Oysters were once plentiful in the Potomac. All through the 1700s, according to historical sources, quiet battles were waged between the watermen of Maryland and Virginia. It apparently became so intense that in the 1800s the State governments got involved and there was conflict between them and the oyster harvesters. Barges plied the River to monitor the watermen, often leading to conflict.
In 1947, The Washington Post wrote, “Already the sound of rifle fire has echoed across the Potomac River, only 50 miles from Washington men are shooting one another. The night is quiet until suddenly shots snap through the air. Possibly a man is dead, perhaps a boat is taken, but the oyster war will go on until the next night and the next."
Finally, as late as 1962, President Kennedy signed the Potomac Fisheries Bill establishing a bi-state commission to oversee the Potomac River.
There have been some intriguing consequences to the arrangement.
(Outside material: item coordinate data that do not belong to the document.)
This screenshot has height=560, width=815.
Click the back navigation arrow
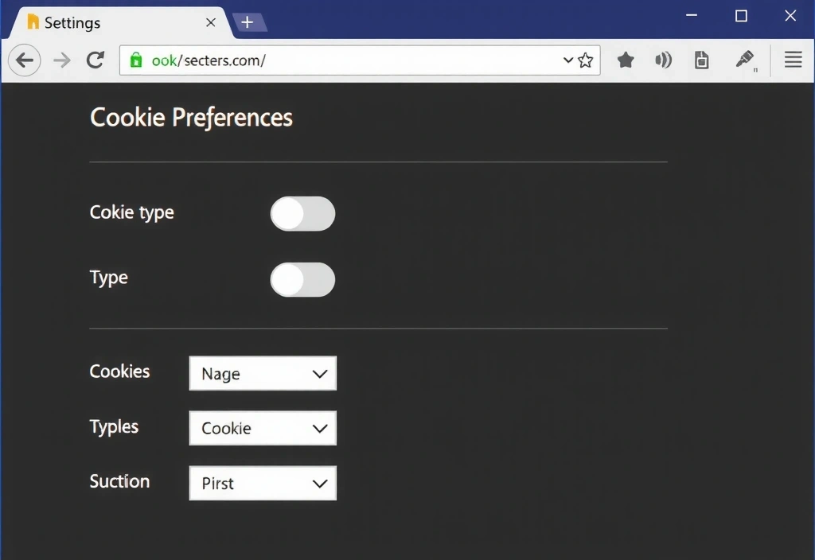[24, 60]
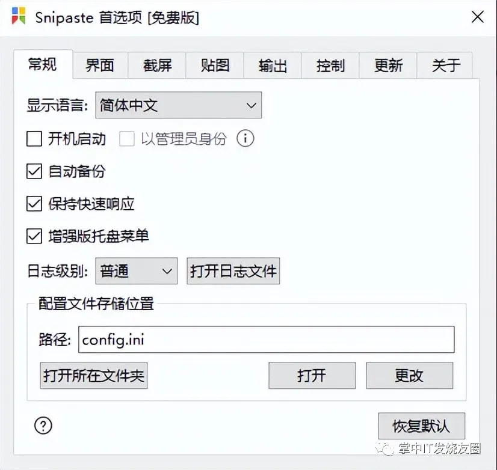The image size is (497, 470).
Task: Toggle the 保持快速响应 checkbox
Action: pos(34,204)
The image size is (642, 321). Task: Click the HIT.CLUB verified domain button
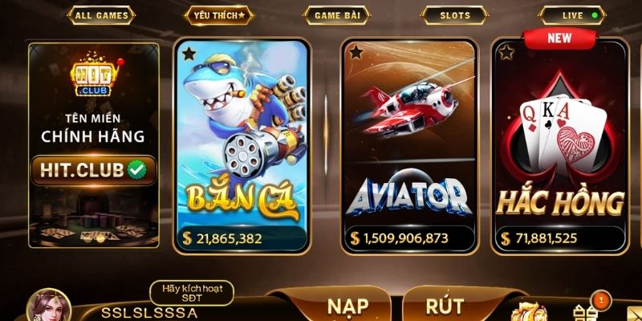click(x=93, y=170)
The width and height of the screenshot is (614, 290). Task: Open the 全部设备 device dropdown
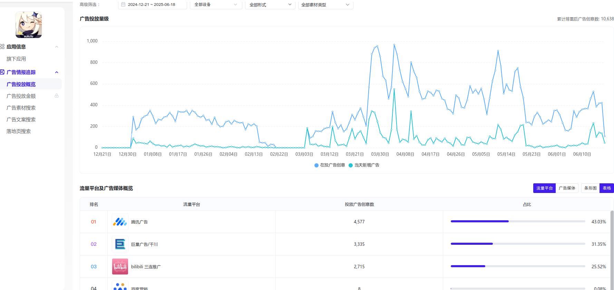[216, 5]
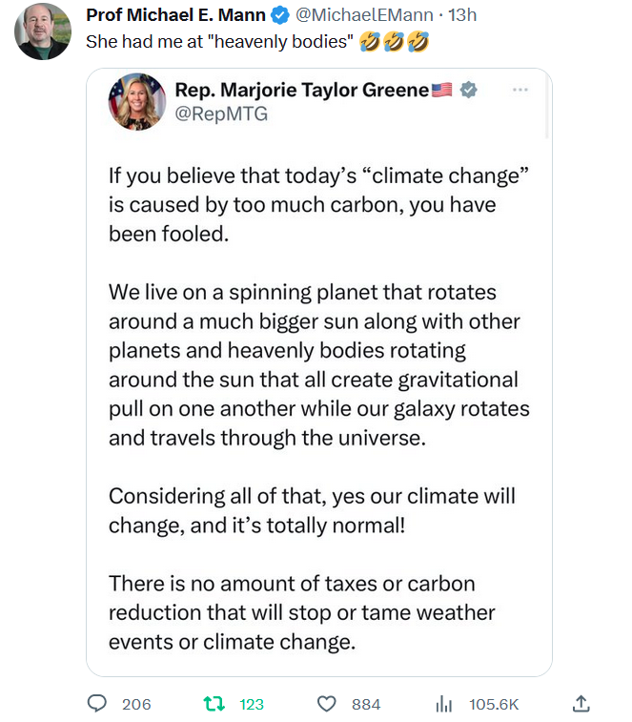The image size is (632, 722).
Task: Click the "She had me at" tweet text
Action: click(x=219, y=42)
One developer in Virginia had to get a permit from Maryland to use the water from the Potomac to irrigate a golf course.
In the 1950s, when gambling and liquor were legal in Maryland but not Virginia, Colonial Beach and Prince William County had slot machines located on boats docked in the river off the Virginia shoreline. Customers would park in Virginia, walk out on the pier, and be in Maryland.
Today, if you want to get married on a boat in the middle of the Potomac River, a Maryland marriage license is necessary.